Until something breaks. And everyone is surprised – why didn’t you say anything? Because you didn’t want us to!

In a completely different organization, there were pre-meetings before the meeting with the chief of engineering. The purpose of these pre-meetings was to control what things would be brought up, and how they would be brought up.

The staff was concealing information from the boss because snap reaction decisions were derailing the effort to advance the project.

And in yet another organization they are getting long lists of “initiatives” from multiple senior people at the overseas corporate level. Time is being spent debating about whether a particular improvement should be credited to this-or-that scope. It this a “value improvement,” is it a “quality improvement,” is it a “continuous improvement” project?

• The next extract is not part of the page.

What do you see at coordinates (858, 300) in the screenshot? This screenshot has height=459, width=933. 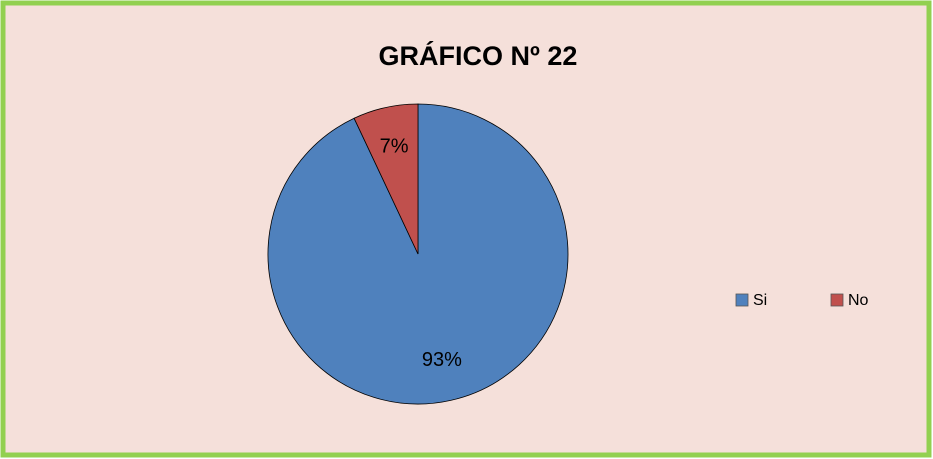 I see `legend-label: No` at bounding box center [858, 300].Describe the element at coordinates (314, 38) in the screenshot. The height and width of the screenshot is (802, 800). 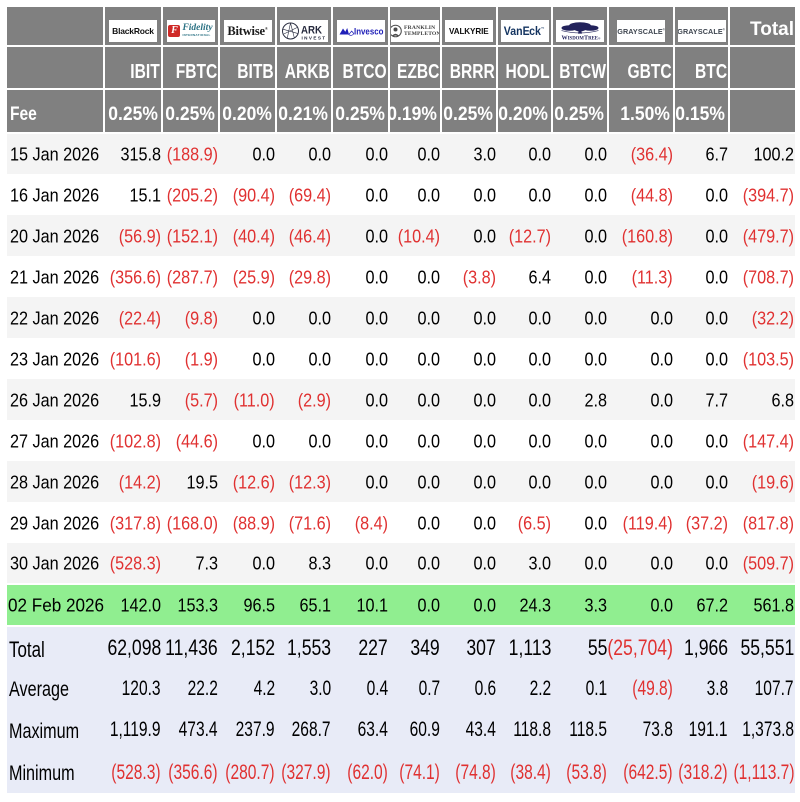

Why? Because these senior level executives are competing with one another for how much “savings” they can show.

Result at the working level? People are so overwhelmed that they get much less done… and the site leader is accused of “not being committed” to this-or-that program because he is trying to juggle his list of 204 mandated improvement projects and manage the work of the half-a-dozen site people who are on the hook to get it all done.

And one final case study – an organization where the site leader berates people, directly calls them incompetent, diminishes their value… “I don’t know what you do all day”, one-ups any hint of expert opinion with some version of “I already know all of that better than you possibly could.”

In response? Well, I think it actually is fostering the staff to unite as a tight team, but perhaps not for the reasons he expects. They are working to support each other emotionally as well as running the plant as they know it should be run in spite of this behavior.

He is getting the response he expects – people are not offering thoughts (other than his) for improvements, though they are experimenting in stealth mode in a sort of continuous improvement underground.

And people are sending out resumes and talking to recruiters.

This is all the metastasized result of the cancer of fear.

Five Characteristics of Fear Based Leaders

Back in 2015 Liz Ryan wrote a piece in Forbes online called The Five Characteristics of Fear Based Leaders.

In her intro, Liz Ryan sets out her working hypothesis:

I don’t believe there’s a manager anywhere who would say “I manage my team through fear.”

They have no idea that they are fear-based managers — and no one around them will tell them the truth!

And I think, for the most part, this is true. If I type “how to lead with fear” into Google I get, not surprisingly, no hits that describe the importance of intimidation for a good leader – though there are clearly leaders (as my example above) who overtly say that intimidation is something they do.)

My interpretation of her baseline would be summarized:

People who use fear and intimidation from a position of authority are often tying their own self-esteem to their position within that bureaucratic structure. Their behavior extends from their need to reinforce their externally granted power, as they have very little power that comes from within them.

They are, themselves, afraid of being revealed as unqualified, or making mistakes, or uncertain, or needing help or advice.

I have probably extended a bit of my own feelings into this, but it is my take-away.

She then goes on to outline five characteristic behaviors she sees in these “leaders.” I’ll let you read the article and see if anything resonates.

Liz Ryan’s article is, I think, about how to spot these leaders and avoid taking jobs working for them.

This post is about how the organization responds to fear based leadership.

The Breakdown of Trust

A long time ago, I wrote a post about :The 3 Elements of “Safety First”. Today I would probably do a better and more nuanced job expressing myself, but here is my key point:

If a team member does not feel safe from emotional or professional repercussions, it means they do not trust you.

Fear based leadership systematically breaks down trust, which chokes off the truth from every conversation.

Here is my question: Do you want people to hide the truth?

If the answer is “No,” then the next question is “What forces in your organization encourage them to do so?” because:

Your organization is PERFECTLY designed to produce the BEHAVIORS you are currently experiencing.